Detection of Explosive Vapours: The Roles of Exciton and Molecular Diffusion in Real-Time Sensing

Dr. Paul Shaw (University of Queensland)

The performance of fluorescence-based chemosensors depends critically on the interactions between the analyte vapours and the sensing film. The sensing mechanism is relatively simple: in the presence of explosive analyte molecules that have sufficiently high electron affinity, electron transfer from the photoexcited sensing material to the analyte occurs. This results in non-radiative relaxation of the excited state via the analyte molecule and a loss of fluorescence intensity from the sensing material. As most excitons will not be photo-generated in contact with a bound analyte, exciton diffusion has been believed to play a critical role, particularly with low vapour pressure analytes.

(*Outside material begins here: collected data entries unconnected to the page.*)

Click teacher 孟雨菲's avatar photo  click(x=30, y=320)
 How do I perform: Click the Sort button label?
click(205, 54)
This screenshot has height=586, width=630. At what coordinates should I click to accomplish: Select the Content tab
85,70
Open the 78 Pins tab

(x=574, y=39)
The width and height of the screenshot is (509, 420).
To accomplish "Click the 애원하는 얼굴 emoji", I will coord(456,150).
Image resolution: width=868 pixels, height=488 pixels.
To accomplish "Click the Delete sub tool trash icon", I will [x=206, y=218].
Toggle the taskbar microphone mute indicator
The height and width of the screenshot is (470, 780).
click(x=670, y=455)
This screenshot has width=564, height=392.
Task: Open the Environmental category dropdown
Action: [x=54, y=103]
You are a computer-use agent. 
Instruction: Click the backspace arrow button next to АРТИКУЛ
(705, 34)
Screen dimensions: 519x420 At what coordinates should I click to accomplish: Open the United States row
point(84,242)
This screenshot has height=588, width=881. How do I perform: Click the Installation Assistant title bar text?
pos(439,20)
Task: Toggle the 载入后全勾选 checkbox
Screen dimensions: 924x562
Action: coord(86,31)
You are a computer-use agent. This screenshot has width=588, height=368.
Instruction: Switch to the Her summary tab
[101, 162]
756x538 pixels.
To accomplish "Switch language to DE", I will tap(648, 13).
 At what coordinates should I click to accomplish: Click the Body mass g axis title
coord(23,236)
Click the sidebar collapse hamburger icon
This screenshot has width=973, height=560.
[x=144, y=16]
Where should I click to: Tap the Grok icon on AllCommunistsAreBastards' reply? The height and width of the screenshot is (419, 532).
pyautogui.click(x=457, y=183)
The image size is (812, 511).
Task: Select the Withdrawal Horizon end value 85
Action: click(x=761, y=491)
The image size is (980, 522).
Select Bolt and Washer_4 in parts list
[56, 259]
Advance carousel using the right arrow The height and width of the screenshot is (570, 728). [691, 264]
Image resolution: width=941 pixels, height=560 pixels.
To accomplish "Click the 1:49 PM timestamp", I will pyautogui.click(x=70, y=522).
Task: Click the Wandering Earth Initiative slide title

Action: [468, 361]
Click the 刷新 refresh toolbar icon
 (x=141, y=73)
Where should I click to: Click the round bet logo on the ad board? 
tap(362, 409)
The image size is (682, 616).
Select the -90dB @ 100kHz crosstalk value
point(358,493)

The high sensitivity of conjugated polymers to explosive vapours has been widely ascribed to efficient long range exciton diffusion over distances as large as ~90 nm. However, comparable sensitivity has been observed in fluorescent materials with exciton diffusion lengths of less than 10 nm. To explain this contradiction, we have used a range of techniques to probe the diffusion mechanism of the analyte vapour (neutron reflectometry, quartz crystal microbalance with insitu fluorescence) and the photo physics of the the quenching process (transient absorption spectroscopy). Our results show that, contrary to prior assertions in the literature, the high sensitivities of conjugated polymers to nitrated analyte vapors are not the result of an “amplified” response arising from long range exciton diffusion but the analyte diffusion process, which results in a high concentration front propagating though the film. I will conclude by discussing the implications of these results for the design of materials with high sensing performance in the solid state.